Continua Cogitatio

			

To have a tongue is to be a rogue Whose conscience comes too soon. Halfway to the mark, in the throes of murder, The hand outstretched, the dagger gripped, And the assailed breathing their last breath. There is no haven, no sanctuary For the willful taken by regret. It is only with the thunder’s crack That a terrible storm is known Though it has brewed for hours and hours In vicious meditation; the itch Having possessed its victim, lets fly A torrent of action that sates without Satisfaction, for the nail reveals The bloody tissue whose irritation At the reflexive hand spits foul And spurns the attempt.

Oh, but what trouble this is, what a puzzle to have at one’s disposal a whip so taught, so full of potential anguish, ire, that I, the weakest of men might with lethargy and disinterest Undo the time-bound trap and let fly a lash that might, might – there is the rub – severe the heavenly bonds that keep this world suspended. What trouble, what misfortune; what burden this is to be the one who knows, aye, knows so well the possibility. Without thought there could be, and yes there is, the ability to abandon thought, disregard virtue, and let fly a stream of words whose shadows do not appear to the will nor to any mindful thing.

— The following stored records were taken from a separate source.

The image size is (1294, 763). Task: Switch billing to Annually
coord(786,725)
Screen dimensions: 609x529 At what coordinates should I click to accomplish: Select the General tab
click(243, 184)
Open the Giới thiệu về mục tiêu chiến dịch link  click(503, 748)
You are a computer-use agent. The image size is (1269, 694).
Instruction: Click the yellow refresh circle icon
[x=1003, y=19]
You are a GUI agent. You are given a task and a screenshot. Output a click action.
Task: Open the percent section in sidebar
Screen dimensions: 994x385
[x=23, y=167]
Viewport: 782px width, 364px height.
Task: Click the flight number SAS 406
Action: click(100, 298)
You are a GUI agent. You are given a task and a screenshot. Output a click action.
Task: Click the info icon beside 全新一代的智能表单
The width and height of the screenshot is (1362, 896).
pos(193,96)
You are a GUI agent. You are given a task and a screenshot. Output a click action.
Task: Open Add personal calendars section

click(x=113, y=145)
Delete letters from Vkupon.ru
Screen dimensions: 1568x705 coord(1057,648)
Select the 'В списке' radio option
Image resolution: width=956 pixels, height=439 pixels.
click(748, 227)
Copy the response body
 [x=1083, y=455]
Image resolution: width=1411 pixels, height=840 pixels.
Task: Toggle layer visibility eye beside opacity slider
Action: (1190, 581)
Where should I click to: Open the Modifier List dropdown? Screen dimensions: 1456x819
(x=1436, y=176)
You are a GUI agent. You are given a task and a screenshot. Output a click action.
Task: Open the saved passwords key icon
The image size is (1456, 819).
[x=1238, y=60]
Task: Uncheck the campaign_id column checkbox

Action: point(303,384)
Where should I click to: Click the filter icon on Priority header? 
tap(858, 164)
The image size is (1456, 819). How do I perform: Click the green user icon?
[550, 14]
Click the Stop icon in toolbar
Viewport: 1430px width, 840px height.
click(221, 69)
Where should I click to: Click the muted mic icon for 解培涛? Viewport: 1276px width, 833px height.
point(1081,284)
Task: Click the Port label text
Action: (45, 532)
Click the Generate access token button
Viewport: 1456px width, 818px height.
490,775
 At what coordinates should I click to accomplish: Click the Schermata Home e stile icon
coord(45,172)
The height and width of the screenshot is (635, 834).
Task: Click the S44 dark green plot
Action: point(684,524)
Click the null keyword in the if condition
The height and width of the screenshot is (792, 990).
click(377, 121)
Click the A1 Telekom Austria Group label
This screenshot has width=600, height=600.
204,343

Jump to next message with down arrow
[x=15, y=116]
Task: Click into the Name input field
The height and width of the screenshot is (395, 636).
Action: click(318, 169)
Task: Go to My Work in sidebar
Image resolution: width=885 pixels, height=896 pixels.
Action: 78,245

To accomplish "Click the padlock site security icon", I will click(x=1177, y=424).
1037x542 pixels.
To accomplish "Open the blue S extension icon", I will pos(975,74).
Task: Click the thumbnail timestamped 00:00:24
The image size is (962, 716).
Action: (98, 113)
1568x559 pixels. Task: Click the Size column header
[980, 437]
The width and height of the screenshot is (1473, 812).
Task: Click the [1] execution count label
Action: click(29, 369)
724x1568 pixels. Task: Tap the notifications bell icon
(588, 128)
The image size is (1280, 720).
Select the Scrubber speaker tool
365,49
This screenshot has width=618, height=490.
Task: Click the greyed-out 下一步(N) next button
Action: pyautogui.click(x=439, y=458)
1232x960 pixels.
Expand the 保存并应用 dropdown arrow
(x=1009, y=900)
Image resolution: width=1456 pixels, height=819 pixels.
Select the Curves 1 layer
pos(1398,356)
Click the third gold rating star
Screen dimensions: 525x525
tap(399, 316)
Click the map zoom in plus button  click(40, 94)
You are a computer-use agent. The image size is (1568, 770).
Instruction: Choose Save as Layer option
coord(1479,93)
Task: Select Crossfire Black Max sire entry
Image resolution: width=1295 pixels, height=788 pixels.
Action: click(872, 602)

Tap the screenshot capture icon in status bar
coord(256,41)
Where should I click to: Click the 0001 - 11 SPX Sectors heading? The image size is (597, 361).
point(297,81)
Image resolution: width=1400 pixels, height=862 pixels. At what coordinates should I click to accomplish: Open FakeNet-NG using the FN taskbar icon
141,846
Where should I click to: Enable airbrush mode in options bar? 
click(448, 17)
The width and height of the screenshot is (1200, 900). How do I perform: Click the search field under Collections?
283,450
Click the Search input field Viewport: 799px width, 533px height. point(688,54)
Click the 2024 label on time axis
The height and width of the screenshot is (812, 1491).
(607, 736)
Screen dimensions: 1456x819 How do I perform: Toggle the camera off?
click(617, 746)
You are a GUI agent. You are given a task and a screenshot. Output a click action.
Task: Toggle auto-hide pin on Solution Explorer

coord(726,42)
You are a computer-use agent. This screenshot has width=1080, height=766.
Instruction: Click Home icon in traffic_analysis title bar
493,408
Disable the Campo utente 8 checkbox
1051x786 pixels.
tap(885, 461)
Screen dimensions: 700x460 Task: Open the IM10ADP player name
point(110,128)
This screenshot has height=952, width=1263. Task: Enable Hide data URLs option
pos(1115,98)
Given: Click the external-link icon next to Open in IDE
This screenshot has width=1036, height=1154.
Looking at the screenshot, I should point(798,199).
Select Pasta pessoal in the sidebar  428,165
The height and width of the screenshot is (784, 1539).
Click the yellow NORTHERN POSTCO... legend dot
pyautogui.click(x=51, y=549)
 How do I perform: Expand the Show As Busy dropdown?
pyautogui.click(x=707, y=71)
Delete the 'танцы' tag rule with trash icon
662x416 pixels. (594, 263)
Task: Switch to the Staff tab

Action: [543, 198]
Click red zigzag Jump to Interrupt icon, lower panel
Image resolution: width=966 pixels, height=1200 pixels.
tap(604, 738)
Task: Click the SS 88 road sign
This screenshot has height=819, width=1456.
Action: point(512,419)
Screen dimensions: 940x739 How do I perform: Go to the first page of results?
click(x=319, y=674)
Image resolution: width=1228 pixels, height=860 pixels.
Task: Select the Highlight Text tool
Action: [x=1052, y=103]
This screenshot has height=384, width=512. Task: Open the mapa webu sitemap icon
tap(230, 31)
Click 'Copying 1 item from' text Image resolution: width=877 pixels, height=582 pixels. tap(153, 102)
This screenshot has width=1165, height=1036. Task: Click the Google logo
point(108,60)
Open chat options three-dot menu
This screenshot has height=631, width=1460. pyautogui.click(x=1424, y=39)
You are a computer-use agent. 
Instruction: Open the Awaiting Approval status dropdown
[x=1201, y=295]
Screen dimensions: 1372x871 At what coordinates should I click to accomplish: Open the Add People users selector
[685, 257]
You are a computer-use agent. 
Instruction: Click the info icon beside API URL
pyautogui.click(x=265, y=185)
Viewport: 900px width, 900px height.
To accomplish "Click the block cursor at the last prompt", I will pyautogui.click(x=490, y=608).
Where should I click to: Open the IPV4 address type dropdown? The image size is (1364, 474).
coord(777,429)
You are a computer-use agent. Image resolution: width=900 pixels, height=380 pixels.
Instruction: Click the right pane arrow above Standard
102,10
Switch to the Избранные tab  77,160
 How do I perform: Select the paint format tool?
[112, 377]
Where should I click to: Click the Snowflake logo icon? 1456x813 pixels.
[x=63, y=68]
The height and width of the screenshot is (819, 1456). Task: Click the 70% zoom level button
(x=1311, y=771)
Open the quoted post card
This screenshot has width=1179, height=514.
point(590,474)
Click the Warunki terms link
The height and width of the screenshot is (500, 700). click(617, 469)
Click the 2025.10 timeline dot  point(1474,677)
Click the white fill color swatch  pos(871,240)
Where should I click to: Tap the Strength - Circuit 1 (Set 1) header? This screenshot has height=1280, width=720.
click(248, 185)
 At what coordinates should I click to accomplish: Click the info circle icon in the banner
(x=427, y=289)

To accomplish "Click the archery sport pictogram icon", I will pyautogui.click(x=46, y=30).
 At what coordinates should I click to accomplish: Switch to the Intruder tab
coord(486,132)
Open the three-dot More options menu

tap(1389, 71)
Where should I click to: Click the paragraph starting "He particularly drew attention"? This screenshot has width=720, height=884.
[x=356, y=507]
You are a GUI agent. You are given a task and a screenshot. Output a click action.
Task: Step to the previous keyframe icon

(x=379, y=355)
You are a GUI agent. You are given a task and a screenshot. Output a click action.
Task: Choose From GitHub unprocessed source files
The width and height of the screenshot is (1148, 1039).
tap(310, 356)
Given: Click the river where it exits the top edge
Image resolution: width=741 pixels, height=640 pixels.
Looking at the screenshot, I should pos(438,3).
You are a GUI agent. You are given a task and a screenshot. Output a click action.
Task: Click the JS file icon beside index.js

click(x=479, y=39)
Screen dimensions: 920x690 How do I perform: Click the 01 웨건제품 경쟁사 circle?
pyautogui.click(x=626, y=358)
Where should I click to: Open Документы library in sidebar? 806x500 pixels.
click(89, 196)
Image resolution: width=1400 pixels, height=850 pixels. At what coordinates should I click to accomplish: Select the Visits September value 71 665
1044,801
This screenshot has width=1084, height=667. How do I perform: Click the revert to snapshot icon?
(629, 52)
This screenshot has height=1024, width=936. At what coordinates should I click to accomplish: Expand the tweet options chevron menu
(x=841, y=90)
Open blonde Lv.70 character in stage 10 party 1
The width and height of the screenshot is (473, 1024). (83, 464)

This is the burden, this is the trouble, this is the force of time, for time requires no action; as a river it pushes action, forces hands, and threatens to drown with disinterest those who might have thought to swim but did not swim enough to think that they are free of exhaustion’s grip.

I can do nothing but hope to weave a net so wide as to hope to capture all the world with a single cast. I cannot premeditate the throw. All that remains open to me is to weave as weavers will: to weave until my hands are bloody bones whose fingers are but memories to the knots they have tied.

You are an obstinate, ossified man, whose memory is like that of the day; it happens but its magic has long faded. You do not recall, nor can you, nor will you will that which is so needed. As such, I feel the need to use repetitive force, the very same as the winds that blow from the north and south. They being of similar ilk in that they do blow; the one bringing the cold of winter and the other the rising sun of a hot, humid, horrible summer day, you will know both and learn to loathe the whistle of the wind of your lungs.

Aye, I can weather these tongues. There is hope yet the flames may be quenched. For I, in being, in choosing to be, in rejecting the possibility of ending that which will inevitably undo me, have a double vision, am twice the wiser. For I see hell, and it is bleak; it is dark, lit only by the flicker of a flame whose heat I can feel even now. Oh, prophetic sage, these shadows lean familiar by recollection’s act. But I, leaping from the gallows, will bear the burdens, the curse, the temptation, for evil in such a way, in such a way, as to make the exit an entrance, the well a tower, the foxhole a pulpit, the grave a hearth. No, I will bear this hell on earth.